Endurance training is quite a broad sweeping term. It’s often used interchangeably with terms like “aerobic”, “anaerobic”, “strength” and “speed”. This section of the website focuses primarily on aerobic endurance conditioning and the various training methods that have been developed to help athletes reach peak aerobic fitness.

Endurance training is important for many sports – not just the pure distance events like running, swimming and cycling for example. While the type and amount of endurance training will change according to the specific demands of the sport, even some traditional strength and power based games demand a solid aerobic base.

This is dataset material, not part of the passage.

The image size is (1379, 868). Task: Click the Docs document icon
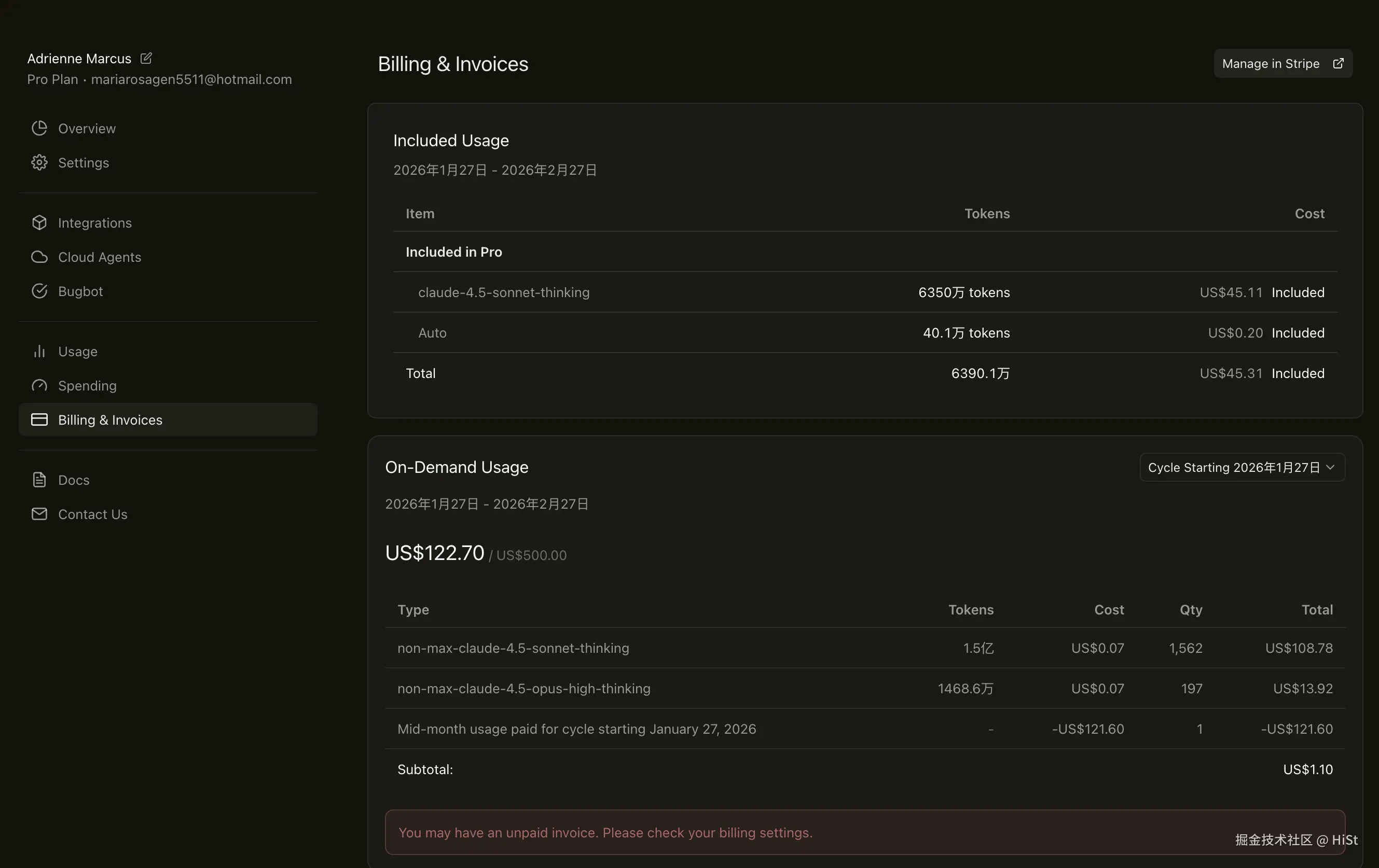[39, 480]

There are several factors to consider with respect to the development of
endurance in a young athlete:
1. Mechanical/Coordination/Movement – Efficiency of movement is a
paramount factor with respect to the endurance capabilities of a young
athlete. Poor mechanics (which are only reinforced with repetitive
training) lead to higher degrees of fatigue. To truly increase the ability
of a young athlete (in all facets), coaches and trainers must exercise
patience and teach proper movement habits rather than prescribe
endless numbers of sets. A critical point here is that by perfecting
technique, you can effectively improve endurance without increasing
training volume.
2. Body Type – The more overweight a young athlete is, the less
endurance they will likely have. Excess bodyweight (particularly in the
form of body fat) will serve to decrease endurance due to an increased
energy cost. Additionally, being overweight often leads to poor
mechanical efficiency (as per point one). According to Joseph Drabik,
“each 5% of excess weight penalizes a child approximately 89 meters
in a 12-minute run test”. Conversely, “in a 10-mile run, each kilogram
reduction of body mass improves performance by 30 seconds”. Drabik
did not indicate how bodyweight was determined to be excessive.
3. Psychological – Many young athletes do not possess significant
amounts of mental toughness (but they’re kids so why would they?).
To combat this, many over anxious trainers and coaches opt to make
drills and exercises purposefully difficult in order to produce some sort
of perceived mental strength. Given that both the physical structure
as well as mental potency of a youngster is tenuous, this often leads to
little more than burnout or injury. A more prudent approach to this
issue is to systematically present challenges to young athletes that
respect their individuality as well as their current stage of development
and offers positive feedback at the conclusion. By offering challenging
yet achievable forms of exercise, you will progressively improve their
endurance and develop their confidence to attempt new and more
challenging things.
It is important to understand that endurance training with young athletes is
critical for long-term development and not immediate results. Developing
good endurance allows the young athlete to tolerate an increased amount of
exercise stimulus in the future and this alone is the key point. Don’t become
pre-occupied with immediate effects – like any other aspect of athletic
development, endurance training is part of a continual, multi-tiered effort.